GIVEN DATA:
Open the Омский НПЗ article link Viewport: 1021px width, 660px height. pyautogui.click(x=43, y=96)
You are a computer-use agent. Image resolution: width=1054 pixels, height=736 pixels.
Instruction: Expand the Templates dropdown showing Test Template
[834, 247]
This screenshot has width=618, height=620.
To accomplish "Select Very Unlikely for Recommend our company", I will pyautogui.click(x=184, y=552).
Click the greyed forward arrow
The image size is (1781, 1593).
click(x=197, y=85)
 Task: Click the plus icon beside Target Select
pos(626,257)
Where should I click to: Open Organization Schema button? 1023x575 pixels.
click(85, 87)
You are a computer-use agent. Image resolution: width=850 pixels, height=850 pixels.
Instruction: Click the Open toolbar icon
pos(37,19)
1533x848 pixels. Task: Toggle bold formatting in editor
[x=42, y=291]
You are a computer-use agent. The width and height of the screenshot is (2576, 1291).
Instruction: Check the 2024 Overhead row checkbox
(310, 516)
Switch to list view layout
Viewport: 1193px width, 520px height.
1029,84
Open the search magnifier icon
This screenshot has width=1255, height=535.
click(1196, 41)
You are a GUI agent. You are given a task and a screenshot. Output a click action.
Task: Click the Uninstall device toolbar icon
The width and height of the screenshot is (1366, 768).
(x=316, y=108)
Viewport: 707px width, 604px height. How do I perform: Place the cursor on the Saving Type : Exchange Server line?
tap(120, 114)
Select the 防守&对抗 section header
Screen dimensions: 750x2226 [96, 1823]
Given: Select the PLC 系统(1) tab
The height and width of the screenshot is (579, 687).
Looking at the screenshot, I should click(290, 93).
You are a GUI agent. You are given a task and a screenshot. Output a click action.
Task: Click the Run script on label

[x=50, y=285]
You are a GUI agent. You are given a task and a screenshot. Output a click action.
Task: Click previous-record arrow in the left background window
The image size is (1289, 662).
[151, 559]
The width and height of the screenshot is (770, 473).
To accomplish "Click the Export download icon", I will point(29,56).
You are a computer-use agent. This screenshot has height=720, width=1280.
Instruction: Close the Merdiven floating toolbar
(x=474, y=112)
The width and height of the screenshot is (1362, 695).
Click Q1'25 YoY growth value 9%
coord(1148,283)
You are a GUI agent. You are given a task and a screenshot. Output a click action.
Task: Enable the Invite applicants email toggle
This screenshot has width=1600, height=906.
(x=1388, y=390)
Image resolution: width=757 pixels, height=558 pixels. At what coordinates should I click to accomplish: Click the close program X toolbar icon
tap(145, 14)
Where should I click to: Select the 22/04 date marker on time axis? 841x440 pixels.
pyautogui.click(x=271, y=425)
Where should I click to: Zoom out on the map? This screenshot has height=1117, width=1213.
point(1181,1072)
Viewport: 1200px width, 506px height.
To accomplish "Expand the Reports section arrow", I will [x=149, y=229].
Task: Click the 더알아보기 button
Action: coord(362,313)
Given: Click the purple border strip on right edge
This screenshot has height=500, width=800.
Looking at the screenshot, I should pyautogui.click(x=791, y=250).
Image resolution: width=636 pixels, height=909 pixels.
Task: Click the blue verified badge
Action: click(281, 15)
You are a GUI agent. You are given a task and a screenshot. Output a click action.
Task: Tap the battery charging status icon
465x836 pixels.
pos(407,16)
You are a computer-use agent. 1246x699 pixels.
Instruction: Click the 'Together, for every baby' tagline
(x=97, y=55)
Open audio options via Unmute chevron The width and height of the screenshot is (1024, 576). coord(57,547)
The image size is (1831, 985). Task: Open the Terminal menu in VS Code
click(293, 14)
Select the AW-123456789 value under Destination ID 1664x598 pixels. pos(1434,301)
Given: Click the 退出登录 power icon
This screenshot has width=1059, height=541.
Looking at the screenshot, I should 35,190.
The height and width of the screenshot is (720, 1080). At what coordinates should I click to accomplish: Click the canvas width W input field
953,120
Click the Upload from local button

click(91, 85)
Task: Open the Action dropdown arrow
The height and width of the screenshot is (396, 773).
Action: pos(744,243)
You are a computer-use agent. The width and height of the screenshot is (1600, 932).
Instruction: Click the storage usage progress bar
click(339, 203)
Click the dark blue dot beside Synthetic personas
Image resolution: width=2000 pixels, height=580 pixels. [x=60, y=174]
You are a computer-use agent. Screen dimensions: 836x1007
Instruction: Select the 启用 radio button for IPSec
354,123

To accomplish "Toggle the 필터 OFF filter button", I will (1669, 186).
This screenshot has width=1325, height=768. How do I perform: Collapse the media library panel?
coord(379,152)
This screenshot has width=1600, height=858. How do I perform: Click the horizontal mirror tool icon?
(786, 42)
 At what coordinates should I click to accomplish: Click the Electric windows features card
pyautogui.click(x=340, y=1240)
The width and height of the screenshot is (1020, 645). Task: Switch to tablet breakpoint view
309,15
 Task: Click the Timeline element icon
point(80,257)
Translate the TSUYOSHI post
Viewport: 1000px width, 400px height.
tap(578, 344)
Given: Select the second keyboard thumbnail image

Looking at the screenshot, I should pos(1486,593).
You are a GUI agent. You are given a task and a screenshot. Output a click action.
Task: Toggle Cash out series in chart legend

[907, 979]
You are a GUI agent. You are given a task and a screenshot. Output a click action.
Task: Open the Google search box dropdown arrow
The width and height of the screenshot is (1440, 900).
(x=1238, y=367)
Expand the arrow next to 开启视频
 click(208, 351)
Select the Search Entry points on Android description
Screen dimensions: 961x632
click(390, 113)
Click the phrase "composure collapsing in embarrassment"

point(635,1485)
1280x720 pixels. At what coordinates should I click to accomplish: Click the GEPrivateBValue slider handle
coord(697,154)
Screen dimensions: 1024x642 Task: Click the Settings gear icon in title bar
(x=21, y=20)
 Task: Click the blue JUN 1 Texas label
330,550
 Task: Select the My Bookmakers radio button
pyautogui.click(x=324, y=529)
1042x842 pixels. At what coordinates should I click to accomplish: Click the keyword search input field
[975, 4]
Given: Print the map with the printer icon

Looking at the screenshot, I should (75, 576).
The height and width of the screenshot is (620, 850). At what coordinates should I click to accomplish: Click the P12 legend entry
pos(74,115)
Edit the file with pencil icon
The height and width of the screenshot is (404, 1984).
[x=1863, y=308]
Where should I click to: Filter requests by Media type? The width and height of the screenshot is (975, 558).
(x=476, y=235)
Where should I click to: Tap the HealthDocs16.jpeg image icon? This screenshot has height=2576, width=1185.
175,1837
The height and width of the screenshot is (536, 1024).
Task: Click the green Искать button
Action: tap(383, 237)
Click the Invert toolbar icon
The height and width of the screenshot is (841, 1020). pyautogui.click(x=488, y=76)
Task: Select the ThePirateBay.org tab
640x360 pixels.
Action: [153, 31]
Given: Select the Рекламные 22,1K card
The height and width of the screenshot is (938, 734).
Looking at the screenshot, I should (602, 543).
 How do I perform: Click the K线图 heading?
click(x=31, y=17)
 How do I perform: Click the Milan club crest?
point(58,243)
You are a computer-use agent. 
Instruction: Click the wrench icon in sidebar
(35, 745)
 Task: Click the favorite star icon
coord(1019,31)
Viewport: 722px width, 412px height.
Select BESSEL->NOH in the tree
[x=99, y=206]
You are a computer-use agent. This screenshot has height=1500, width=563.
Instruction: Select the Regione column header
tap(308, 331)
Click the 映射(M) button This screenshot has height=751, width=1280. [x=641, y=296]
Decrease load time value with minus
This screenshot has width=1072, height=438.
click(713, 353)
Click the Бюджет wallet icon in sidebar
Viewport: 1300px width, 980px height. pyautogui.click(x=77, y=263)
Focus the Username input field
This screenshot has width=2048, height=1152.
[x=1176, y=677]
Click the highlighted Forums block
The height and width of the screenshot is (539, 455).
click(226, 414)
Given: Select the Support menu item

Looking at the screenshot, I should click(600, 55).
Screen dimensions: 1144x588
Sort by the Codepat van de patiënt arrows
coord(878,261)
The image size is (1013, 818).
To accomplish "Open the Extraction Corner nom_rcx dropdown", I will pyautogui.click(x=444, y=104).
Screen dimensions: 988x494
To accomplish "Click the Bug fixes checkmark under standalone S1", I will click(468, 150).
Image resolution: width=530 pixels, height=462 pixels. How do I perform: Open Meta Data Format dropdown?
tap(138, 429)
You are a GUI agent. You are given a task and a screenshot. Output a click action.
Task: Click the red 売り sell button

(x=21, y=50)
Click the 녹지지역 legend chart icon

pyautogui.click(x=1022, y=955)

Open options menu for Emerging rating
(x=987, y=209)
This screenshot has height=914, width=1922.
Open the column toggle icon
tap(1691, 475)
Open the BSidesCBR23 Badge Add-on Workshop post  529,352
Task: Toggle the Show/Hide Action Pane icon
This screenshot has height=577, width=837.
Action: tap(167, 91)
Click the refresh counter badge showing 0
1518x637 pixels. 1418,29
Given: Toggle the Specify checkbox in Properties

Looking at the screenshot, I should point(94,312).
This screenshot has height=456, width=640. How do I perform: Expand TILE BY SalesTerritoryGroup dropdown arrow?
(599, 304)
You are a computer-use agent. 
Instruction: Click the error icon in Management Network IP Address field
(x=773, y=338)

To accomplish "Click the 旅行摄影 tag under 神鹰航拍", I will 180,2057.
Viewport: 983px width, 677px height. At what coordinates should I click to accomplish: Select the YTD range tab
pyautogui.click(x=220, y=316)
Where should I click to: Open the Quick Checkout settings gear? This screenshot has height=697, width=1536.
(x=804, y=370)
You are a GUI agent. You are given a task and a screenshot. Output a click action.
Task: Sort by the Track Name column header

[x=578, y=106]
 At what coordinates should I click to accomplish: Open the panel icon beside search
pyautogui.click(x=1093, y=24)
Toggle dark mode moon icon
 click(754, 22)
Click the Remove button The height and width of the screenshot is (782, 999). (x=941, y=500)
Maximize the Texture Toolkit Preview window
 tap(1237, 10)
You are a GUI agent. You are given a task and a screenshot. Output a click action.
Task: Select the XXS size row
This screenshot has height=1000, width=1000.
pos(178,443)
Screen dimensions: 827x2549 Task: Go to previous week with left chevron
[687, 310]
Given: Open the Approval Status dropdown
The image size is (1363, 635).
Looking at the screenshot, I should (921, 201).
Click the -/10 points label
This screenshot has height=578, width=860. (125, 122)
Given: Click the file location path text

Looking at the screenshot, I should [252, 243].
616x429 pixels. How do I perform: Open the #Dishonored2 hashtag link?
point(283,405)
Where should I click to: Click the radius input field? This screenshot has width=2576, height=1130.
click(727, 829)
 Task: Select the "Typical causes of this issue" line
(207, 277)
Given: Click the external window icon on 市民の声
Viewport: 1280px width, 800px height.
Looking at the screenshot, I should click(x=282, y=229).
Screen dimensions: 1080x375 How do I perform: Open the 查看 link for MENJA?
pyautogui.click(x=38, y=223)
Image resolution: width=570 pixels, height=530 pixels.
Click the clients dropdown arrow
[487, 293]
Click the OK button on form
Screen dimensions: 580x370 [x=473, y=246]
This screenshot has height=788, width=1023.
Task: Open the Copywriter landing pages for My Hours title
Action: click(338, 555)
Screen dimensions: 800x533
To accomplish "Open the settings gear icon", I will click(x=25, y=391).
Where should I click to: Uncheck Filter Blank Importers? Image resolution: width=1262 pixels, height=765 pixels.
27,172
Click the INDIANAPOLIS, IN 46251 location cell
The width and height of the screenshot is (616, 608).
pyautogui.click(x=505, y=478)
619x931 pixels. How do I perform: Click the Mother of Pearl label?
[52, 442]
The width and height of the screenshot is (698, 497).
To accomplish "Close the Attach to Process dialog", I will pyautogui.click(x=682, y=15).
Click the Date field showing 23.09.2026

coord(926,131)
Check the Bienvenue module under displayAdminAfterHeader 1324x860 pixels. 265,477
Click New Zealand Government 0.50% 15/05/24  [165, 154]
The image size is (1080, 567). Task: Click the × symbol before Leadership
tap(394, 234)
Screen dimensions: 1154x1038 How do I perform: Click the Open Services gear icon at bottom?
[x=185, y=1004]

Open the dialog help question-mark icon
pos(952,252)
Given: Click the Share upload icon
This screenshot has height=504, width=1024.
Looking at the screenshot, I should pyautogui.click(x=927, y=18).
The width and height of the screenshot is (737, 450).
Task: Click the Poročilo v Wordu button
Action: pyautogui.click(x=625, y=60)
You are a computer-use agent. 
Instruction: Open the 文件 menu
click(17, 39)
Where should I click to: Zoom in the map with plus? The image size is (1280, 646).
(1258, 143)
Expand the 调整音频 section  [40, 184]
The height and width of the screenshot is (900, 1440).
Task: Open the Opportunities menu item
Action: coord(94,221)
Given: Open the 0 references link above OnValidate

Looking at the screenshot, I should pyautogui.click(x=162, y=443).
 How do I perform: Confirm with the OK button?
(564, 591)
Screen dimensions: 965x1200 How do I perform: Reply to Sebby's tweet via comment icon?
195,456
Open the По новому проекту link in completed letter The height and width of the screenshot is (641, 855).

WORK REQUIRED:
Here the job is to set down exactly the lines of the material above that fall between the one with "Screen dimensions: 1080x375" and the one with "Given: Click the Share upload icon", inclusive, and nothing beyond them.

ANSWER SECTION:
Screen dimensions: 1080x375 How do I perform: Open the 查看 link for MENJA?
pyautogui.click(x=38, y=223)
Image resolution: width=570 pixels, height=530 pixels.
Click the clients dropdown arrow
[487, 293]
Click the OK button on form
Screen dimensions: 580x370 [x=473, y=246]
This screenshot has height=788, width=1023.
Task: Open the Copywriter landing pages for My Hours title
Action: click(338, 555)
Screen dimensions: 800x533
To accomplish "Open the settings gear icon", I will click(x=25, y=391).
Where should I click to: Uncheck Filter Blank Importers? Image resolution: width=1262 pixels, height=765 pixels.
27,172
Click the INDIANAPOLIS, IN 46251 location cell
The width and height of the screenshot is (616, 608).
pyautogui.click(x=505, y=478)
619x931 pixels. How do I perform: Click the Mother of Pearl label?
[52, 442]
The width and height of the screenshot is (698, 497).
To accomplish "Close the Attach to Process dialog", I will pyautogui.click(x=682, y=15).
Click the Date field showing 23.09.2026

coord(926,131)
Check the Bienvenue module under displayAdminAfterHeader 1324x860 pixels. 265,477
Click New Zealand Government 0.50% 15/05/24  [165, 154]
The image size is (1080, 567). Task: Click the × symbol before Leadership
tap(394, 234)
Screen dimensions: 1154x1038 How do I perform: Click the Open Services gear icon at bottom?
[x=185, y=1004]

Open the dialog help question-mark icon
pos(952,252)
Given: Click the Share upload icon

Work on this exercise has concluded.